Valor Econômico
Avanço do país rumo à normalidade
institucional foi vitória maior do que a longa lista de propostas aprovadas no
Congresso, segundo ministro
“Estou precisando cortar o cabelo”, brincou o
ministro da Fazenda, Fernando Haddad, na manhã da última sexta-feira. Foi uma
forma de expressar como havia sido intensa a rotina dos dias anteriores, no
esforço de aprovar propostas até o último minuto antes do início do recesso do
Legislativo.
O ministro da Fazenda estimou que, naquela
semana, havia telefonado para “uns 40” senadores para explicar a Medida
Provisória (MP) 1.185, a das subvenções, com a qual pretende reforçar o caixa
em R$ 35 bilhões no ano que vem. São recursos decisivos para o objetivo de
alcançar o déficit zero nas contas públicas em 2024.
Depois que a medida provisória foi aprovada,
na quarta-feira (20), alguns especialistas refizeram suas projeções para o
resultado fiscal do ano que vem, comentou e repetiu Haddad com uma ponta de
satisfação. Não contavam que passaria.
A negociação da MP foi tão difícil que não deixou tempo para celebrar a promulgação da reforma tributária, possivelmente o maior feito econômico deste mandato de Luiz Inácio Lula da Silva. Logo após a cerimônia, Haddad e o presidente do Senado, Rodrigo Pacheco (PSD-MG), saíram às pressas para se reunir. Pouco depois, o ministro estava no plenário do Senado ajudando nas articulações finais.

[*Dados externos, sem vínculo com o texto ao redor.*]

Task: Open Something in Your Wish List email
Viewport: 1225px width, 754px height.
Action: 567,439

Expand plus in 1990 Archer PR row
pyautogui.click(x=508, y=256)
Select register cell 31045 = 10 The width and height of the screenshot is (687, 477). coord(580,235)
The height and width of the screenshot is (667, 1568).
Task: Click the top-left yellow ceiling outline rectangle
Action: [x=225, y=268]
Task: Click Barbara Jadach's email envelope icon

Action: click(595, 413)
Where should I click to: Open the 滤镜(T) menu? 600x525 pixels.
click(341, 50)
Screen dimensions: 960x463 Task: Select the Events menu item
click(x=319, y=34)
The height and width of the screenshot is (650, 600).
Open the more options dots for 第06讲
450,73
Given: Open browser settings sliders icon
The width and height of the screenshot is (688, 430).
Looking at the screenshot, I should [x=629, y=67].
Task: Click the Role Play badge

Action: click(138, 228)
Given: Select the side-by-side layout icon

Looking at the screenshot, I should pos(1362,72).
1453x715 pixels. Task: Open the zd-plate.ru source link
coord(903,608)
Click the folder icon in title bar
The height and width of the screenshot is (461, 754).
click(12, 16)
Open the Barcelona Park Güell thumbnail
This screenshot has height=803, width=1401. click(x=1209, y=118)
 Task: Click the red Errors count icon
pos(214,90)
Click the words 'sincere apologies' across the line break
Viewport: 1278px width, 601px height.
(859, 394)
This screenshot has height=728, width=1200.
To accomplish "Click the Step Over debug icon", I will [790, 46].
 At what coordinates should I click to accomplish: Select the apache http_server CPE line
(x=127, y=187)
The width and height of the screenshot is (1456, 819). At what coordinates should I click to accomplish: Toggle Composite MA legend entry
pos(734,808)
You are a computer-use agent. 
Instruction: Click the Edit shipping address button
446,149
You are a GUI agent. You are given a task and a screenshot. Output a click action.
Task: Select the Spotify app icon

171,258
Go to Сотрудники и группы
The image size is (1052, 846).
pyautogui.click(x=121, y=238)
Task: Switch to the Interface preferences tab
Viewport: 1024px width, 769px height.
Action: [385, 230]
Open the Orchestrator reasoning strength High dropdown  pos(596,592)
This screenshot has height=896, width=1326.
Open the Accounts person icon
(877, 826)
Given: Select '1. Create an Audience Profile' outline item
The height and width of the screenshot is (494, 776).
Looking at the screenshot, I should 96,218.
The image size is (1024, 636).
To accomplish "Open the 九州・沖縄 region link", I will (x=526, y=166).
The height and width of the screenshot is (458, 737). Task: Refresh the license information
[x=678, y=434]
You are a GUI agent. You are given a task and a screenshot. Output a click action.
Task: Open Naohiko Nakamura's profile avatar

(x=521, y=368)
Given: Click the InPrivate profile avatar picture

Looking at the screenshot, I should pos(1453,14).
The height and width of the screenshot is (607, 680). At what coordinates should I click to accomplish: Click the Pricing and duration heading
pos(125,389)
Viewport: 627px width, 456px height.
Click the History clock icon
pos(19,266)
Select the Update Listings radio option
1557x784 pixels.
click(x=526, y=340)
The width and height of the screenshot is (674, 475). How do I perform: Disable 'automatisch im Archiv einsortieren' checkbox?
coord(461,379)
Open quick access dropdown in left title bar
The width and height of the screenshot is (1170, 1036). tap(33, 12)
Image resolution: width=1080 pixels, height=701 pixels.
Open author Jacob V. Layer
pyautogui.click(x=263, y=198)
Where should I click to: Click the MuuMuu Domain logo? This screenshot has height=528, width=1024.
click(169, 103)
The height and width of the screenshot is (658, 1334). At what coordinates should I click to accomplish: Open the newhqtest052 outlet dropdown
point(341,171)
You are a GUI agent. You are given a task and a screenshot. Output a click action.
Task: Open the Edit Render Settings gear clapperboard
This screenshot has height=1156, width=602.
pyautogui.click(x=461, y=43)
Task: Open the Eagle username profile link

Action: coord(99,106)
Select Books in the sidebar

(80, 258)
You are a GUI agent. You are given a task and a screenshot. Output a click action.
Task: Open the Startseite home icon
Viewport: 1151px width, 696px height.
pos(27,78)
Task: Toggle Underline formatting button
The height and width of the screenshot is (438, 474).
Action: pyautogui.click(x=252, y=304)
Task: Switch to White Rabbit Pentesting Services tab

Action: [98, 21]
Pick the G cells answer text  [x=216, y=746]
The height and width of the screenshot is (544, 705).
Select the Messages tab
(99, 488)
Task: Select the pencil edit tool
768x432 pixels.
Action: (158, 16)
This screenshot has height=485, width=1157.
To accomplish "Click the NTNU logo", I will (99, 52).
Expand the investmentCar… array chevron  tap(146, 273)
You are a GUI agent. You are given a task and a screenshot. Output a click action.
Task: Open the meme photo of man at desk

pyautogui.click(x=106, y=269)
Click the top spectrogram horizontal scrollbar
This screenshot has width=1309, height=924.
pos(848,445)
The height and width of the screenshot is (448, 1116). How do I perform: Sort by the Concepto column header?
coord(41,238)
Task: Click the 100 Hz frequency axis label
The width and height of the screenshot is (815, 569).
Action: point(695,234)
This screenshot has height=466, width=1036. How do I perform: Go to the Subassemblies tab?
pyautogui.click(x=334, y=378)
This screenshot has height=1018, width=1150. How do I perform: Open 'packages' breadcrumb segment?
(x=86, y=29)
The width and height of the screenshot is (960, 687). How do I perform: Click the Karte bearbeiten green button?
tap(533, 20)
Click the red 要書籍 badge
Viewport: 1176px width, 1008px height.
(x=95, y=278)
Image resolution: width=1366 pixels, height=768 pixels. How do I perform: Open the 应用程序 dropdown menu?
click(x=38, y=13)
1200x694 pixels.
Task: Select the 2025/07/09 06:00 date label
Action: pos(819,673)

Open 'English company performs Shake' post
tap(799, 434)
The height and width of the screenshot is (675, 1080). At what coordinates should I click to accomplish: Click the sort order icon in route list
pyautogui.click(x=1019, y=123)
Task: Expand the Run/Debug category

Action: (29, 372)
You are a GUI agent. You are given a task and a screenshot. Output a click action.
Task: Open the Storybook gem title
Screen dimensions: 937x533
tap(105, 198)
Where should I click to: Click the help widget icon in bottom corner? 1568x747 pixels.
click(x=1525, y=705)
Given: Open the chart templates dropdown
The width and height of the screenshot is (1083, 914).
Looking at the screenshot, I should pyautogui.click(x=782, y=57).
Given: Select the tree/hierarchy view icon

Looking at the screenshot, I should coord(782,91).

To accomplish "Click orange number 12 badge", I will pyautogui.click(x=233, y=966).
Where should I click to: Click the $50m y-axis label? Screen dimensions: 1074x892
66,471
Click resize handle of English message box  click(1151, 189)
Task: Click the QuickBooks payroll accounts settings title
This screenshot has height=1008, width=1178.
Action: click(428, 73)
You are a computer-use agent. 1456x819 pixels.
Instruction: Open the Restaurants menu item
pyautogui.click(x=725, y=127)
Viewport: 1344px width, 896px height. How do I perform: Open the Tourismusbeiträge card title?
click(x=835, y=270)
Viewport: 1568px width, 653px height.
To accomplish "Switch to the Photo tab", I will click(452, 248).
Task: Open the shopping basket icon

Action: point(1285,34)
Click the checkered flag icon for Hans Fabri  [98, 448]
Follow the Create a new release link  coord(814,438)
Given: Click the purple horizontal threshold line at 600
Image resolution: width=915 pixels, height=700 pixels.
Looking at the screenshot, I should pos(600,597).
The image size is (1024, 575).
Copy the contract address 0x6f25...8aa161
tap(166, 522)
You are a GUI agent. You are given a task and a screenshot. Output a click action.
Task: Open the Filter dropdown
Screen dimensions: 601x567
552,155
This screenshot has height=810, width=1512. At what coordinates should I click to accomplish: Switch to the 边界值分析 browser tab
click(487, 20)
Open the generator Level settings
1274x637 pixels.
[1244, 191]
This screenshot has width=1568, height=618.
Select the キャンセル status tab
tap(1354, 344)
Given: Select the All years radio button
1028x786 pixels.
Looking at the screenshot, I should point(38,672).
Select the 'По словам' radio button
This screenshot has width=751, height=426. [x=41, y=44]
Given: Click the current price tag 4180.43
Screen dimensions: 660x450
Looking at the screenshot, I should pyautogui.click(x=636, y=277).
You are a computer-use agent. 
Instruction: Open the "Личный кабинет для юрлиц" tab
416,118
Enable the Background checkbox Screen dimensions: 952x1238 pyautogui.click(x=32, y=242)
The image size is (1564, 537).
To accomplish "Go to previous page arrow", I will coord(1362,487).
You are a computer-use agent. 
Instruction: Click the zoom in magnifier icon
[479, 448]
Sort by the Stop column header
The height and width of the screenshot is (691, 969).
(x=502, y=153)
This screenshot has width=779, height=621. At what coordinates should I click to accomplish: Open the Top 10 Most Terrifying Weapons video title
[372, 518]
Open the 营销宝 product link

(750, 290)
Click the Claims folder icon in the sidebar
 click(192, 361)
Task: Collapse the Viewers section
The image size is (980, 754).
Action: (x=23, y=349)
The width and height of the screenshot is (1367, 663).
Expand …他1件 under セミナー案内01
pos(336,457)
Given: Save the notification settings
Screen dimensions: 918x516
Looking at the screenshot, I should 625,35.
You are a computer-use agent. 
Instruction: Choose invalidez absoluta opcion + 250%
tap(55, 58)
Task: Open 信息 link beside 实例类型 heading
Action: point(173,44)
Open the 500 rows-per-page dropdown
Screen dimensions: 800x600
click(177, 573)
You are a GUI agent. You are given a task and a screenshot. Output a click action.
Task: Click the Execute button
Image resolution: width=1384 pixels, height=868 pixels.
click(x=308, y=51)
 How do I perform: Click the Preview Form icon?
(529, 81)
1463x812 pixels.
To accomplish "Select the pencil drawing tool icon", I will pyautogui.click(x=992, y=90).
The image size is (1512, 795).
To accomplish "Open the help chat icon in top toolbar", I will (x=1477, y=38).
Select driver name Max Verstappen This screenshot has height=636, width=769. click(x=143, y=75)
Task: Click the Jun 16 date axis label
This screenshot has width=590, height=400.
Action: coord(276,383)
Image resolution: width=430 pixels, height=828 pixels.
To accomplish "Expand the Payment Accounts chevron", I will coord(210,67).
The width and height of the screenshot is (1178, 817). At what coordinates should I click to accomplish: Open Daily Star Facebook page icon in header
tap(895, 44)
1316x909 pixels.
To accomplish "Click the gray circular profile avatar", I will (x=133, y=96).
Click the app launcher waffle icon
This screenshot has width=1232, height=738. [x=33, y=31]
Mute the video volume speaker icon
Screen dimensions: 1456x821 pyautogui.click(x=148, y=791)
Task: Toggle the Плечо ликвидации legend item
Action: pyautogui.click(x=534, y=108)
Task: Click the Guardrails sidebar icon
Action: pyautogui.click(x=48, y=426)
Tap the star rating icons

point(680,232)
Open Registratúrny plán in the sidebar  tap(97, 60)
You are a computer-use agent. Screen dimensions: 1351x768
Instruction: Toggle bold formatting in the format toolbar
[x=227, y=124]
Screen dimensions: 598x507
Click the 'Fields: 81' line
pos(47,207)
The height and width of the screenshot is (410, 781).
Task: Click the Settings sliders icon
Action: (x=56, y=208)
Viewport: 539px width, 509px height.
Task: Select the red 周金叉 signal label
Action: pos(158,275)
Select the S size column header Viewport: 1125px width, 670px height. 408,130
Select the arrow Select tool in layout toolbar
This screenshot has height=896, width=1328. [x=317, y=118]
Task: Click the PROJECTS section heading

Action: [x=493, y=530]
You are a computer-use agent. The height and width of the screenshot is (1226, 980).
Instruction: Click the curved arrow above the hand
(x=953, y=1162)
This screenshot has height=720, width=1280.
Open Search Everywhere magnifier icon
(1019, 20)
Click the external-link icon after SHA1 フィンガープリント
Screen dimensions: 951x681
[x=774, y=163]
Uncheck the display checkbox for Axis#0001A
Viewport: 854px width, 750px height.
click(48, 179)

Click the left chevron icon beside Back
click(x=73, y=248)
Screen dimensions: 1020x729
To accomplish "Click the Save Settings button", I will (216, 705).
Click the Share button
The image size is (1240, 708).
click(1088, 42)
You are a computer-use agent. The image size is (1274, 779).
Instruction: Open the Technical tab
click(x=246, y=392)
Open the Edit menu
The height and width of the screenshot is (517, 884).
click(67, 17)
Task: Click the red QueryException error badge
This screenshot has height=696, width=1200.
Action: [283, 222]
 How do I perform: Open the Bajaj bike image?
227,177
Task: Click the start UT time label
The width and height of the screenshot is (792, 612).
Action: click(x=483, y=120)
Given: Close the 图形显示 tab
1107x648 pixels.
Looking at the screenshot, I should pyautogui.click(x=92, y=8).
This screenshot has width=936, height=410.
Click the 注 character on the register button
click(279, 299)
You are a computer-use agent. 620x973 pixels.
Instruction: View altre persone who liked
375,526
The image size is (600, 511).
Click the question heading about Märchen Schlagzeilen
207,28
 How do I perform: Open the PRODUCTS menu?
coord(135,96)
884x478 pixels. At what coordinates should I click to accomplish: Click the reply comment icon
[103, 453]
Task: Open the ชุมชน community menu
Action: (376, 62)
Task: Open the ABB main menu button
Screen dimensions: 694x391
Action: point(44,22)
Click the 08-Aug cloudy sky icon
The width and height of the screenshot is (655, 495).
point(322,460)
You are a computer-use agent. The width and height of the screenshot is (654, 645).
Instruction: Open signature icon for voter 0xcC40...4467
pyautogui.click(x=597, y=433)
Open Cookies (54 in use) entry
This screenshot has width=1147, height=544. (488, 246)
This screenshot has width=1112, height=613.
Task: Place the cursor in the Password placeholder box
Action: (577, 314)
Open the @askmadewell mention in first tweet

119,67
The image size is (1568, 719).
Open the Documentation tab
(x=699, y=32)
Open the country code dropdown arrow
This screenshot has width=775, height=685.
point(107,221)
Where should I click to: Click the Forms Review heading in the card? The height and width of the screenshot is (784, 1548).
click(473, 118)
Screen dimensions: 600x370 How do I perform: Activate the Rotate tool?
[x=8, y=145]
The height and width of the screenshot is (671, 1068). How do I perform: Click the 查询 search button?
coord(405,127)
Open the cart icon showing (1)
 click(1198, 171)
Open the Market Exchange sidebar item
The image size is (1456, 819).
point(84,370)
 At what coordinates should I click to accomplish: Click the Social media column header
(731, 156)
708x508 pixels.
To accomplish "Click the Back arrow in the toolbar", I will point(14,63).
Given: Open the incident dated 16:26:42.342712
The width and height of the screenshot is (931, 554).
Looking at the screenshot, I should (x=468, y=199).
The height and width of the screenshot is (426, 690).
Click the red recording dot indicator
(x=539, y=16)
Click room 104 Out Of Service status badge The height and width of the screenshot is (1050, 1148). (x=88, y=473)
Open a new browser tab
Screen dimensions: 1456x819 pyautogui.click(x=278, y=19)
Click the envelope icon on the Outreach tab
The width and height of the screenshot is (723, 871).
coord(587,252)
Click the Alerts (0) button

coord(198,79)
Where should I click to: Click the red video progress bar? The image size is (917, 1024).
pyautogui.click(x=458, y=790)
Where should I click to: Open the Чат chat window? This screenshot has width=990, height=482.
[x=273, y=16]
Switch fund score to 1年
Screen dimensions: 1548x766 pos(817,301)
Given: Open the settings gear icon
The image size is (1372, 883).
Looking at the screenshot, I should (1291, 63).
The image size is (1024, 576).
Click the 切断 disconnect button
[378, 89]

Havia discussões sobre pontos técnicos, mas
um negociador que trabalhou contra a MP comentava que a motivação para a
resistência era outra: senadores queriam a liberação de mais recursos de suas
emendas ao Orçamento.
A aprovação da MP 1.185, por difícil e
importante que tenha sido, não é o principal saldo do ano, na visão do
ministro.
Para ele, a grande vitória de 2023 é o avanço
do país rumo à normalidade institucional. Mais do que a longa lista de
propostas aprovadas no Congresso, que buscam modernizar a economia, ele
considera que a marca deste ano foi a reconstrução de pontes. “Termino o ano
olhando para trás e dizendo: poxa vida, nós avançamos.”
Nunca será demais lembrar que na véspera do
Natal de 2022 um apoiador do então presidente Jair Bolsonaro tentou explodir um
caminhão de combustível nas proximidades do aeroporto de Brasília. Outros
integrantes do grupo tentaram derrubar torres de transmissão de energia. No dia
8 de janeiro, invadiram e depredaram o Palácio do Planalto, o Congresso
Nacional e a sede do Supremo Tribunal Federal.
Houve o risco de Lula “não levar” a
Presidência da República, comentou o ministro. Hoje, porém, o Brasil é “um país
normal”.
As pontes criadas com o Legislativo abriram
caminho para a aprovação das reforma tributária, do arcabouço fiscal e de
outras propostas. Com o Judiciário, foi possível desatar nós bilionários.
A pacificação ocorreu também na relação com o
Banco Central, que começou o ano tensionada.
Roberto Campos Neto, que em fevereiro foi
chamado por Lula de “esse cidadão”, chegou ao fim de dezembro comendo churrasco
na Granja do Torto, integrado aos demais convidados, segundo relatos colhidos
pelo repórter Renan Truffi, deste jornal.
“Herdamos uma institucionalidade
desafiadora”, comentou Haddad, referindo-se ao fato de o atual presidente do
Banco Central, escolhido pelo governo anterior, ter mandato até o fim de 2024.
Na sua visão, o relacionamento evoluiu porque houve diálogo respeitoso e os
argumentos do Ministério da Fazenda puderam sensibilizar a diretoria da
autoridade monetária.
“Não significa convergência de perspectivas
teóricas”, ressalvou. “Talvez a gente se mantenha diferente.”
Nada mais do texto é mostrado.